Bien qu’Ankara n’ait autorisé aucune des deux parties au conflit à utiliser son territoire ou son espace aérien, le président Recep Tayyip Erdoğan a condamné les frappes américano-israéliennes, les qualifiant de violation du droit international.
La délégation permanente de la Turquie auprès de l’UE n’était pas disponible pour commenter au moment de la publication.
L’Allemagne envisage d’envoyer une frégate
Les pays de l’UE renforcent leur soutien à Chypre alors que les tensions s’intensifient.
La Grèce a activé sa doctrine de défense unifiée, en vertu de laquelle une attaque contre Chypre est considérée comme une attaque contre la Grèce, et a dépêché deux frégates et quatre avions F-16.

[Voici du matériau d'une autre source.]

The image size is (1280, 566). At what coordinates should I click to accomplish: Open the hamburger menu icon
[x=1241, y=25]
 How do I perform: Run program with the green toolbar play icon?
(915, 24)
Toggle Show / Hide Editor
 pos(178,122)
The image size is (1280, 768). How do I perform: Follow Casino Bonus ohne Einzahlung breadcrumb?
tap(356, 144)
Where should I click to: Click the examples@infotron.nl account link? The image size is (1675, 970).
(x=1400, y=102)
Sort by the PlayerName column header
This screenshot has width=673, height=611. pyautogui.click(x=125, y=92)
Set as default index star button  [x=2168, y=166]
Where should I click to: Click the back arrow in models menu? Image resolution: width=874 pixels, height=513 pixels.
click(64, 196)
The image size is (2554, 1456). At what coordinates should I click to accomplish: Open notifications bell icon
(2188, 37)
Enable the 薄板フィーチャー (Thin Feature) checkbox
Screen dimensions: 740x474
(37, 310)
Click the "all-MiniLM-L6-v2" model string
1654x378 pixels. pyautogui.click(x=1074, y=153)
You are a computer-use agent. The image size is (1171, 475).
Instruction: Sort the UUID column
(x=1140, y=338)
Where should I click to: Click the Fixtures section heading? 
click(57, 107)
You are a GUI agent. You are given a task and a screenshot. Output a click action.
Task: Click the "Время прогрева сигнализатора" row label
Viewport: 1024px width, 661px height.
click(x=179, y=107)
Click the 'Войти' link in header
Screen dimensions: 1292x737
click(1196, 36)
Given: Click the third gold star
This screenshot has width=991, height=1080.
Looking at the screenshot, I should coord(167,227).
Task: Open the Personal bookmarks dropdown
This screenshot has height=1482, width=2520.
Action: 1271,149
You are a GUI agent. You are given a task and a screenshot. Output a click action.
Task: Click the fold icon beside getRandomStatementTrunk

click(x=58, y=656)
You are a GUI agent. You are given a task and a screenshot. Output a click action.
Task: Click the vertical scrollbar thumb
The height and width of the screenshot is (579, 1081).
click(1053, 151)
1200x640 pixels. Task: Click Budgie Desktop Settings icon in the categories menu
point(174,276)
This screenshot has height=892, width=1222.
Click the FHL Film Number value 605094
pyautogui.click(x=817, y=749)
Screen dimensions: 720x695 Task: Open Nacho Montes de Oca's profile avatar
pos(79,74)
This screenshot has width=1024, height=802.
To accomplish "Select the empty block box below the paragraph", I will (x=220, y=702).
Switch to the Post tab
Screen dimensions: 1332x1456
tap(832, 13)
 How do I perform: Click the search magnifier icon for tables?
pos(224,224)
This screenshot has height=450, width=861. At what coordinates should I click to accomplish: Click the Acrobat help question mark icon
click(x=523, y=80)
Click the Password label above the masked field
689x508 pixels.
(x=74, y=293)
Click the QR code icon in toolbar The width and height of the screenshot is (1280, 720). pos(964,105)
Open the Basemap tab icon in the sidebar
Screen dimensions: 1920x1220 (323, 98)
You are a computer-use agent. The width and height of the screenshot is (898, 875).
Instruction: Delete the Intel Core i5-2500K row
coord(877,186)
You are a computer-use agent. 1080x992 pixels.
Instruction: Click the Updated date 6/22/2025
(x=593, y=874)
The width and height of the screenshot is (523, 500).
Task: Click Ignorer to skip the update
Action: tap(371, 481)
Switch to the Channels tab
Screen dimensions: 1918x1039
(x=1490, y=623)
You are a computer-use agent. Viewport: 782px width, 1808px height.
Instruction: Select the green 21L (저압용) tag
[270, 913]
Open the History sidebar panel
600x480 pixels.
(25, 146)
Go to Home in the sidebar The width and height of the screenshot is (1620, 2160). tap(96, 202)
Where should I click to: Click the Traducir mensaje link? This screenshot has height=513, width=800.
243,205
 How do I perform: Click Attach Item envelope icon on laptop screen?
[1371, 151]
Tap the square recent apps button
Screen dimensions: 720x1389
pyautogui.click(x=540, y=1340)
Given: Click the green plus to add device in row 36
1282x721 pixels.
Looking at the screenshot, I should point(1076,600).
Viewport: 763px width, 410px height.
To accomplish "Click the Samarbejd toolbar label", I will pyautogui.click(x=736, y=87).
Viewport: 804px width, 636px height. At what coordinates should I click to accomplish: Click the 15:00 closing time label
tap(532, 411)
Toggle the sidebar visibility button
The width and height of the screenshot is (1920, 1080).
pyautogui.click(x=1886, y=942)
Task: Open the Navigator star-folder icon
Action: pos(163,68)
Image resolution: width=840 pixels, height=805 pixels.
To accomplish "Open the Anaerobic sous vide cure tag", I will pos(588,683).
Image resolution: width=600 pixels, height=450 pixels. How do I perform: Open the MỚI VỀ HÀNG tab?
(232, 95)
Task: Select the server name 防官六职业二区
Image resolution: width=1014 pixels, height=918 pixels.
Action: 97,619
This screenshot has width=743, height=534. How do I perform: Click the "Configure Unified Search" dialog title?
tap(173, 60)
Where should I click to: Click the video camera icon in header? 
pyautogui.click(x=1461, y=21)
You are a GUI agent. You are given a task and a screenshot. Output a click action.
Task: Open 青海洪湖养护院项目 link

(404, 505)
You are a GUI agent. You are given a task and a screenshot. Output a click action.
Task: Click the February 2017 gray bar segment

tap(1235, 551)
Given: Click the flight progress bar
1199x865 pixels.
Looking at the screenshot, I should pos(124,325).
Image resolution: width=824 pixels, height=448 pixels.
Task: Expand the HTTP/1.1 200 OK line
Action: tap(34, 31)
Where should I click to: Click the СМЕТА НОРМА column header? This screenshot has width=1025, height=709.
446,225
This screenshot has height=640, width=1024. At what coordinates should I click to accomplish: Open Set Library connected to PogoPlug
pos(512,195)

Athènes prévoit également de déployer un système de défense aérienne Patriot sur l’île de Karpathos, entre la Crète et Chypre.
En Grèce, les responsables gouvernementaux ont déclaré que la décision de fournir une aide militaire à Chypre avait été prise en coordination avec les États-Unis et qu’ils ne s’attendaient pas à une réaction de la Turquie.
La France renforce Chypre avec une frégate et des systèmes de défense antimissile.
« Nous sommes également en pourparlers avec l’Allemagne pour envoyer une frégate », a déclaré le responsable du gouvernement chypriote à Euractiv, ajoutant que des discussions avec l’Italie étaient également en cours.
Le déploiement de moyens navals et aériens grecs, ainsi que la décision de la France de renforcer la défense aérienne et la présence navale à Chypre, soulignent « la gravité et la dimension internationale croissante de la crise », a déclaré le député européen de centre-droit Loucas Fourlas.
Le député européen chypriote a également appelé à une réponse européenne coordonnée. « Lorsque le territoire européen est directement touché, l’Union européenne ne peut se permettre des réactions fragmentées ».
Bien que Nicosie sollicite l’aide des États membres de l’UE, elle n’envisage pas pour l’instant d’activer la clause de défense mutuelle de l’UE, selon laquelle si un pays de l’UE est victime d’une agression armée sur son territoire, « les autres pays de l’UE ont l’obligation de lui porter secours et de lui prêter assistance par tous les moyens en leur pouvoir ».
« Si la clause de défense mutuelle devait être activée à un moment donné, elle permettrait à un État membre de l’UE victime d’une attaque armée de procéder à une évaluation juridique et politique avant de la déclencher », a déclaré mardi Paula Pinho, porte-parole en chef de la Commission européenne.